--- Saved data entries ---
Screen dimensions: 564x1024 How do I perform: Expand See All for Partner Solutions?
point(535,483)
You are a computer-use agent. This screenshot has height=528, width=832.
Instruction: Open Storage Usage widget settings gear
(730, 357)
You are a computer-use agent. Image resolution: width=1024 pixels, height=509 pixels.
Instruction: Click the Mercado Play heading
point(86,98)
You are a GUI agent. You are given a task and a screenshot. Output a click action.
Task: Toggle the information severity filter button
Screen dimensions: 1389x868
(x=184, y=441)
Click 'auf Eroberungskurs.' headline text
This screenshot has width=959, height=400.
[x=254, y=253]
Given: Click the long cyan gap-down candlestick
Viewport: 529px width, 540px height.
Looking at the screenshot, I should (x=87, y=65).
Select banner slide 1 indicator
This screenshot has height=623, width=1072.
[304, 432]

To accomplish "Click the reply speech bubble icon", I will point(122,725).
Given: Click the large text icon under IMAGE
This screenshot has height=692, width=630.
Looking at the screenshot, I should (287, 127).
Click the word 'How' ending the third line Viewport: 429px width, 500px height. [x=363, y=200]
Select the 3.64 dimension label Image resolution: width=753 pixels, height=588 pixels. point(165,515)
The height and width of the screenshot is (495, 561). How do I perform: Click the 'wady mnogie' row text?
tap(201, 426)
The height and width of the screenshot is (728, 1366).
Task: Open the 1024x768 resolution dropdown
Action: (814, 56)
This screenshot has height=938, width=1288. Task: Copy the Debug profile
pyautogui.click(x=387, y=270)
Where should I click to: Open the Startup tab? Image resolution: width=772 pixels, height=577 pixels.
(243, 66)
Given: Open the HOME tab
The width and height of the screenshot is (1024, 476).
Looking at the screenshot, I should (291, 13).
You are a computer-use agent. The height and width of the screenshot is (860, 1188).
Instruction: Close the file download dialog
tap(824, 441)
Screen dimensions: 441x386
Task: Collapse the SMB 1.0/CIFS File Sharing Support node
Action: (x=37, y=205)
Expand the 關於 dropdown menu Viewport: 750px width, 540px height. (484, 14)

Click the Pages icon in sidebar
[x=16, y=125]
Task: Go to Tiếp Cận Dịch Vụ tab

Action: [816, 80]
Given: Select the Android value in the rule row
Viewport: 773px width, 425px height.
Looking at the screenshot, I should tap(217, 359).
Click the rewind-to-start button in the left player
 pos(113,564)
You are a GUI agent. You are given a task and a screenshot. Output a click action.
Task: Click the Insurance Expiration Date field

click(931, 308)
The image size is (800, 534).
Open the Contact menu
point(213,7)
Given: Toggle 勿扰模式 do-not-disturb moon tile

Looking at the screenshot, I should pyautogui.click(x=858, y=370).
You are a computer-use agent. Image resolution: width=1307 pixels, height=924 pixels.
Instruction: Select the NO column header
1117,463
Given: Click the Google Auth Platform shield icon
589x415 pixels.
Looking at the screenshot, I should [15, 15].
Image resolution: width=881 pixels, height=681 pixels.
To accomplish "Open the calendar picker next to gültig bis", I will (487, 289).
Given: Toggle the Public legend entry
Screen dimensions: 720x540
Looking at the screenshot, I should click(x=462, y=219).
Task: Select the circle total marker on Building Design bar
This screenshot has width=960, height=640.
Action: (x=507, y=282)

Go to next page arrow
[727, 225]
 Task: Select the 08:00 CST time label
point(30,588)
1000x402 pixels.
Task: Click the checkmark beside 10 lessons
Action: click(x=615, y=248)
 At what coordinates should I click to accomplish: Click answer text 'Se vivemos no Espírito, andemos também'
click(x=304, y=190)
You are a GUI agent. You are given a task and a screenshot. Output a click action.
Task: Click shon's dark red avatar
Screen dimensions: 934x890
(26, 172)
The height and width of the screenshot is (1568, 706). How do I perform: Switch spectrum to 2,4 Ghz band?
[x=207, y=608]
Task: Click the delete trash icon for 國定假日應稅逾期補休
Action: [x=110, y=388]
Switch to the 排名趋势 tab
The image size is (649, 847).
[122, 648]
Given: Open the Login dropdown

--- Exercise ---
Extract exactly and only the lines above from the line containing "Instruction: Click the Mercado Play heading" through the line containing "Click 'auf Eroberungskurs.' headline text", both end lines included.

--- Solution for this problem ---
Instruction: Click the Mercado Play heading
point(86,98)
You are a GUI agent. You are given a task and a screenshot. Output a click action.
Task: Toggle the information severity filter button
Screen dimensions: 1389x868
(x=184, y=441)
Click 'auf Eroberungskurs.' headline text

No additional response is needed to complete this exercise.